## [Stated problem]
Switch "At what coordinates should I click to accomplish" to "Which point should I click to accomplish" wherever it occurs in the items below, and give every item back with nothing else altered.

## [Information given]
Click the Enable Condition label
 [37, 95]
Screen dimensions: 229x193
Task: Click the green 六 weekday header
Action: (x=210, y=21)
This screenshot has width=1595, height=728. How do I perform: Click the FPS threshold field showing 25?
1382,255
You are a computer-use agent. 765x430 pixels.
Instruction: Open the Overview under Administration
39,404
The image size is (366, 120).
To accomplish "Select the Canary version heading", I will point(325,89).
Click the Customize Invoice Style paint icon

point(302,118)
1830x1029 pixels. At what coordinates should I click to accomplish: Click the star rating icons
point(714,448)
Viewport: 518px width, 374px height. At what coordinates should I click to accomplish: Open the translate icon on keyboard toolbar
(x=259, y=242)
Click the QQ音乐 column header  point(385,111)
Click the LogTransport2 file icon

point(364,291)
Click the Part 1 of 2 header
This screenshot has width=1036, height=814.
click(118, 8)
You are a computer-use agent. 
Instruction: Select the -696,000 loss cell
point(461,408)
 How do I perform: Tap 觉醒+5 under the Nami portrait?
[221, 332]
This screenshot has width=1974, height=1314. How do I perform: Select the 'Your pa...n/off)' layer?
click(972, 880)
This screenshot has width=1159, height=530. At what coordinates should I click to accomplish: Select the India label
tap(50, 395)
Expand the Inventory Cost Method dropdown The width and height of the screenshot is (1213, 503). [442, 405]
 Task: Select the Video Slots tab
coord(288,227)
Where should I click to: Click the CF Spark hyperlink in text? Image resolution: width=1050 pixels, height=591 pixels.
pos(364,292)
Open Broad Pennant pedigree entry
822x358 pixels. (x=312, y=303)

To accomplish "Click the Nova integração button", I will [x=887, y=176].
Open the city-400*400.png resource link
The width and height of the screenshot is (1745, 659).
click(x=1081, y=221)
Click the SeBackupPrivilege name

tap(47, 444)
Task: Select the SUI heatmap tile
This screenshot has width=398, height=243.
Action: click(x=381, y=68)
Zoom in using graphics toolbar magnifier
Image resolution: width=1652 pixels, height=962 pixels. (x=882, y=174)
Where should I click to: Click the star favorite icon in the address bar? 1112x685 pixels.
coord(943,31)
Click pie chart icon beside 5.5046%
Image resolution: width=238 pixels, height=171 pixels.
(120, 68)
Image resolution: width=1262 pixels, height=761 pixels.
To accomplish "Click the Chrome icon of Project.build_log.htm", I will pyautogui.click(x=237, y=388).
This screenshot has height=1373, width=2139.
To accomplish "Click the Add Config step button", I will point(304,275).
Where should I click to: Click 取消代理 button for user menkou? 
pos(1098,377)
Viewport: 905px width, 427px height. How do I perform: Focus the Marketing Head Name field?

## [Expected output]
Click the Enable Condition label
 [37, 95]
Screen dimensions: 229x193
Task: Click the green 六 weekday header
Action: (x=210, y=21)
This screenshot has width=1595, height=728. How do I perform: Click the FPS threshold field showing 25?
1382,255
You are a computer-use agent. 765x430 pixels.
Instruction: Open the Overview under Administration
39,404
The image size is (366, 120).
To accomplish "Select the Canary version heading", I will point(325,89).
Click the Customize Invoice Style paint icon

point(302,118)
1830x1029 pixels. Which point should I click to accomplish: Click the star rating icons
point(714,448)
Viewport: 518px width, 374px height. Which point should I click to accomplish: Open the translate icon on keyboard toolbar
(x=259, y=242)
Click the QQ音乐 column header  point(385,111)
Click the LogTransport2 file icon

point(364,291)
Click the Part 1 of 2 header
This screenshot has width=1036, height=814.
click(118, 8)
You are a computer-use agent. 
Instruction: Select the -696,000 loss cell
point(461,408)
 How do I perform: Tap 觉醒+5 under the Nami portrait?
[221, 332]
This screenshot has width=1974, height=1314. How do I perform: Select the 'Your pa...n/off)' layer?
click(972, 880)
This screenshot has width=1159, height=530. Which point should I click to accomplish: Select the India label
tap(50, 395)
Expand the Inventory Cost Method dropdown The width and height of the screenshot is (1213, 503). [442, 405]
 Task: Select the Video Slots tab
coord(288,227)
Where should I click to: Click the CF Spark hyperlink in text? Image resolution: width=1050 pixels, height=591 pixels.
pos(364,292)
Open Broad Pennant pedigree entry
822x358 pixels. (x=312, y=303)

To accomplish "Click the Nova integração button", I will [x=887, y=176].
Open the city-400*400.png resource link
The width and height of the screenshot is (1745, 659).
click(x=1081, y=221)
Click the SeBackupPrivilege name

tap(47, 444)
Task: Select the SUI heatmap tile
This screenshot has width=398, height=243.
Action: click(x=381, y=68)
Zoom in using graphics toolbar magnifier
Image resolution: width=1652 pixels, height=962 pixels. (x=882, y=174)
Where should I click to: Click the star favorite icon in the address bar? 1112x685 pixels.
coord(943,31)
Click pie chart icon beside 5.5046%
Image resolution: width=238 pixels, height=171 pixels.
(120, 68)
Image resolution: width=1262 pixels, height=761 pixels.
To accomplish "Click the Chrome icon of Project.build_log.htm", I will pyautogui.click(x=237, y=388).
This screenshot has height=1373, width=2139.
To accomplish "Click the Add Config step button", I will point(304,275).
Where should I click to: Click 取消代理 button for user menkou? 
pos(1098,377)
Viewport: 905px width, 427px height. How do I perform: Focus the Marketing Head Name field?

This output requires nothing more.